[Boz] wants to build a retrocomputer, but where to start? You could start with the computery bits, like say the CPU or the bus architecture, but where’s the fun in that? Instead, [Boz] built a righteous blinkenlights array.
What’s cool about this display is that it’s ready to go out of the box. All of the LEDs are reverse-mount and assembled by the board maker. The 19″ 2U PCBs serve as the front plates, so [Boz] was careful not to use any through-hole parts, which also simplified the PCB assembly, of course. Each slice has its own microcontroller and a few shift registers to get the bits lit up, and that’s all there is to it.

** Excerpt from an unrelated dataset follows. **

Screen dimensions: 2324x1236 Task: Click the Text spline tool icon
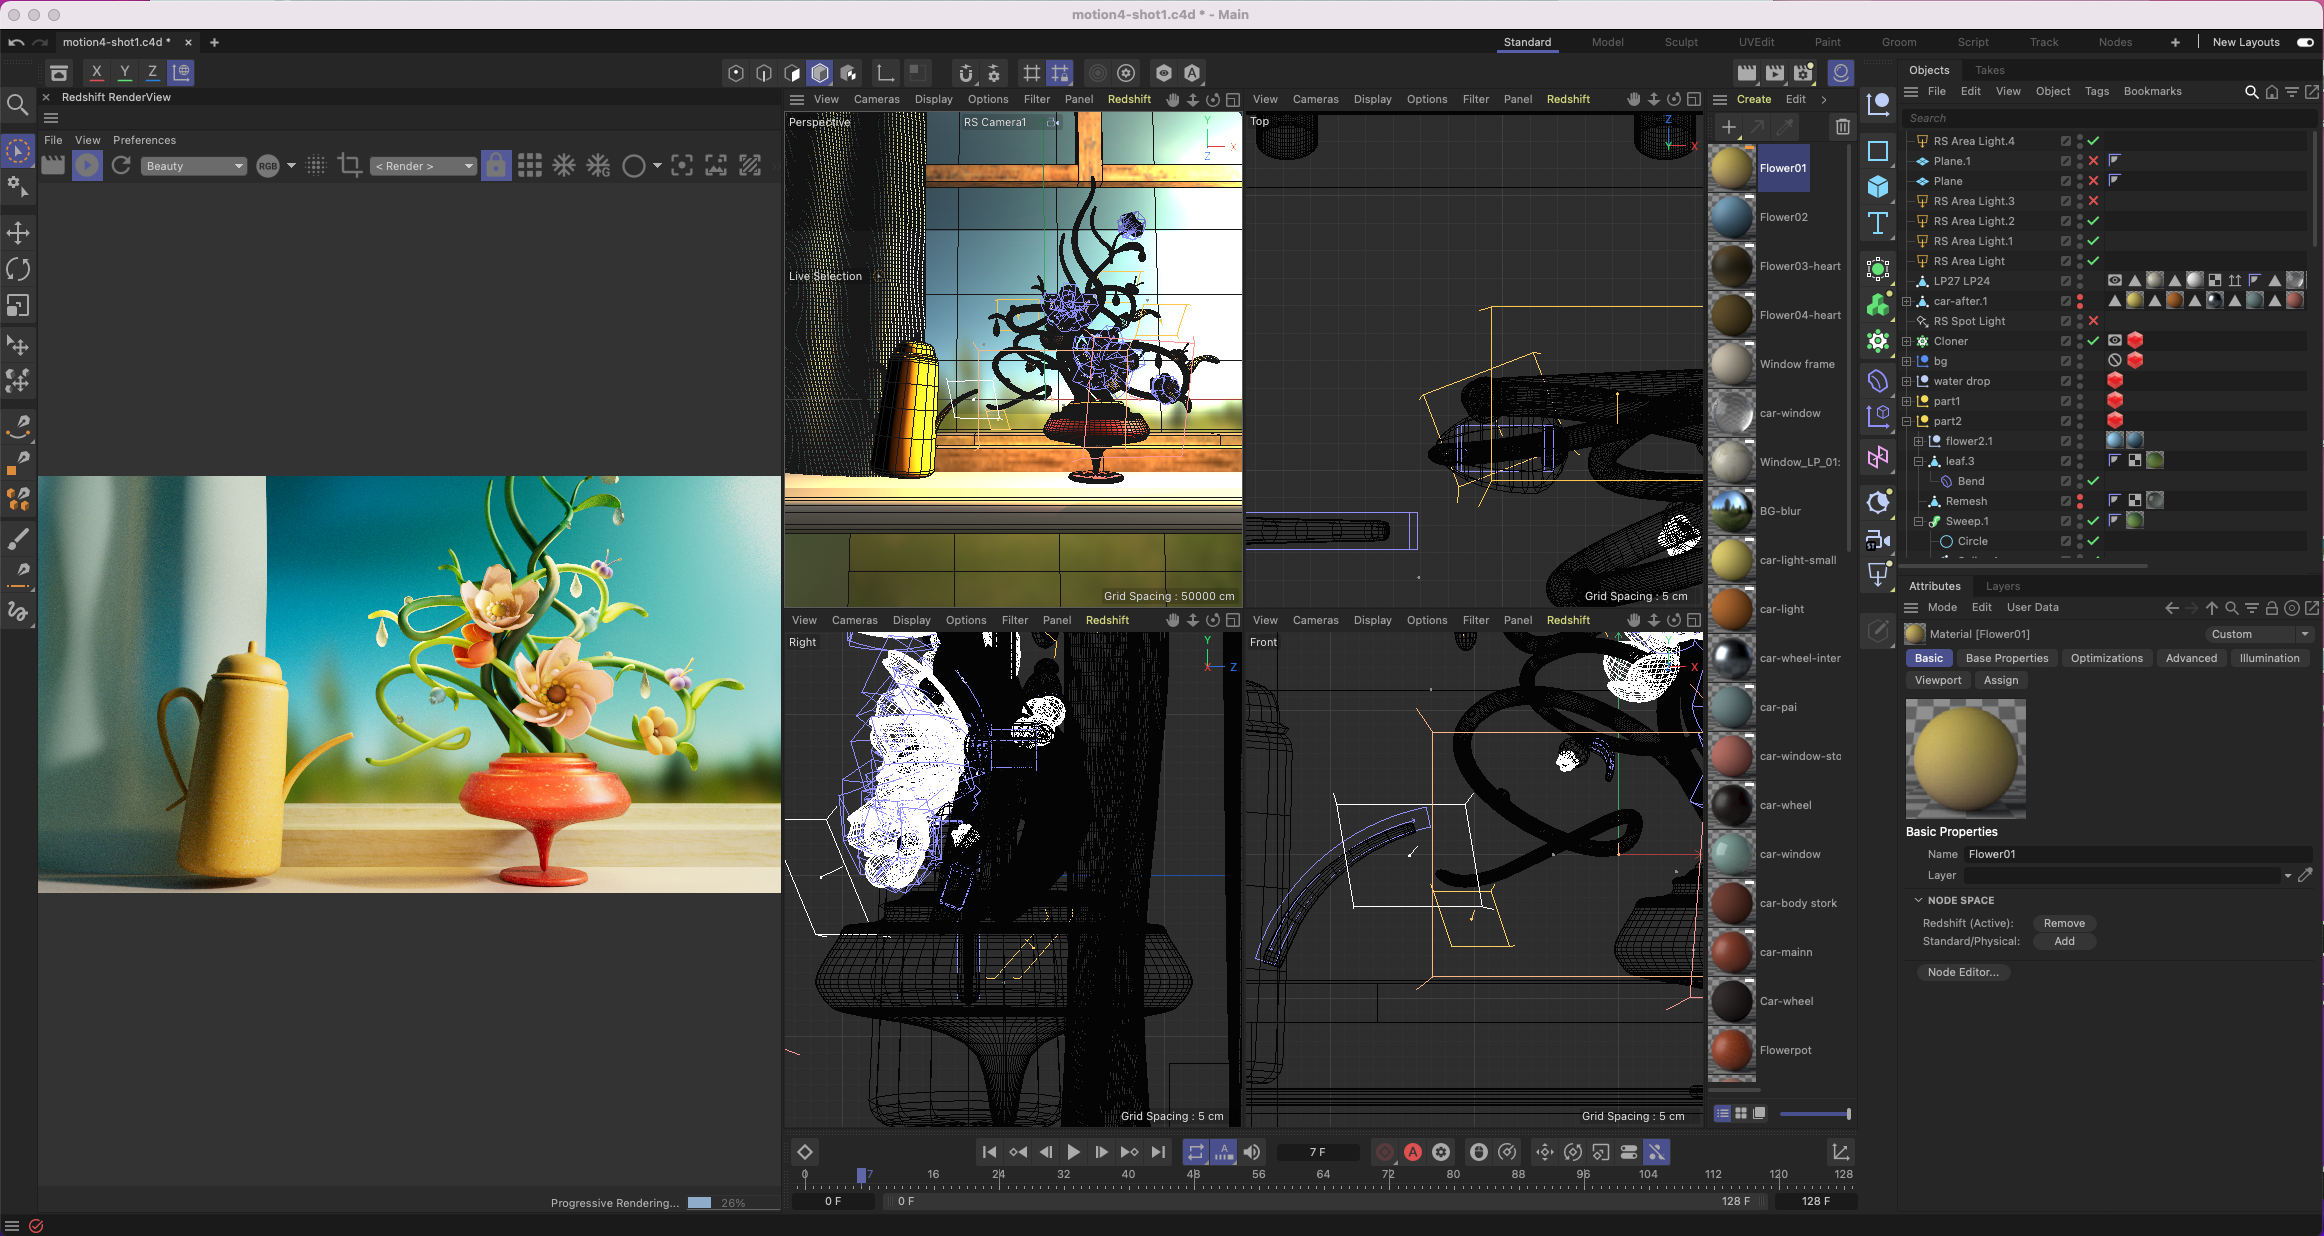tap(1877, 223)
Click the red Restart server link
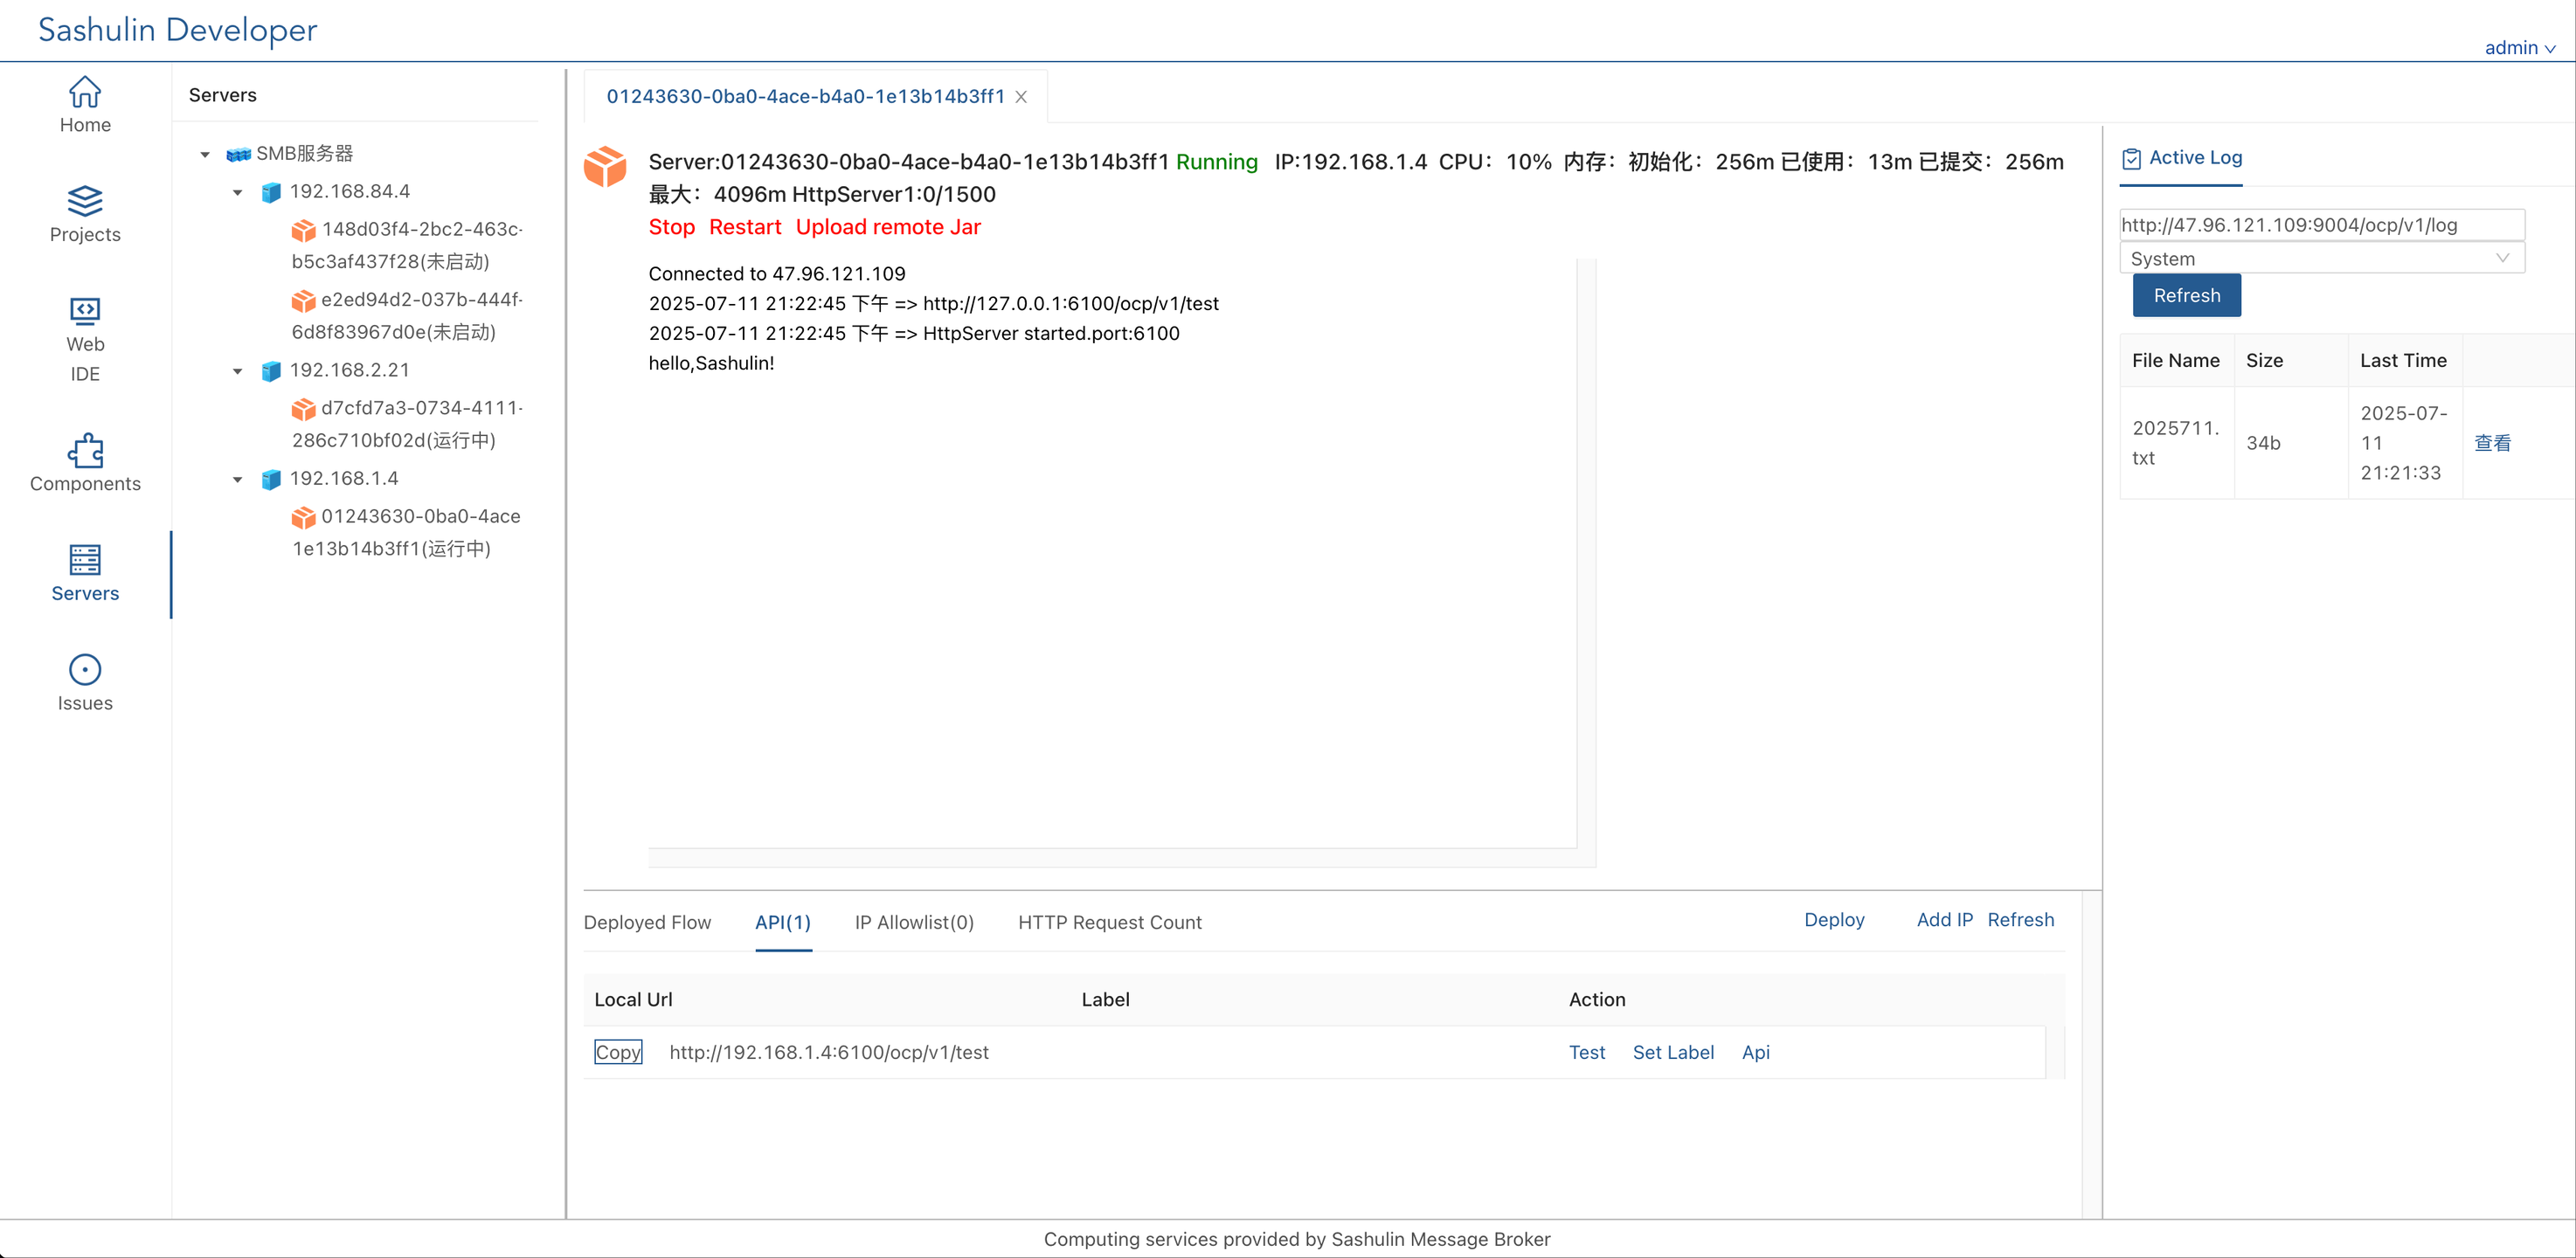The image size is (2576, 1258). coord(745,227)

They take incoming data at 9600 baud and output blinkiness.
Right now it pulls out its bytes from his NAS. We’re not sure which bytes, and we think we see some counters in there. Anyway, it doesn’t matter because it’s so pretty. And maybe someday the prettiness will lure [Boz] into building a retrocomputer to go under it. But honestly, we’d just relax and watch the blinking lights.
Thinking Machines homage! There’s one (not powered, sadly) at the NSA Museum in Virginia. ALL the blinkenlights!
ok i need one
I like. A computer really is dressed up with ’em :) . Instead of ‘just’ LED lighting of cases … add some led ‘panels’. One of the reasons I gravitated to the PiDP-8, PiDP 11/70, and PiDP 10 kits on my computer wall. Look over and see all the blink’n lights is great!
Real Computers have switches and lights. Same reason 8 y.o. me was attracted to them!
I have a PiDP-8 kit on my shelf, blinking away, and the front panel of a Nova 3 above it — waiting for me to build an Arduino light driver for it…gotta get around to that…
One thing a lot of fake blinkenlight panels miss is that the blinken isn’t random. There will be a few registers which are always a blur, like the IP, stack pointer if the machine has one, and accumulator, a few others that change frequently but also pause long enough to read sometimes, like paging registers, and then lots of stuff that just sits there for long periods until it’s needed when it might blink briefly before settling on a new value.
I heard that Thinking Machines blinkenlights were completely independent from the actual machine and random.
Wikipedia says otherwise:
https://en.wikipedia.org/wiki/Connection_Machine#Visual_design
That’s much better than I thought then, thanks for the correction.
Should be accompanied by old-school computer sound.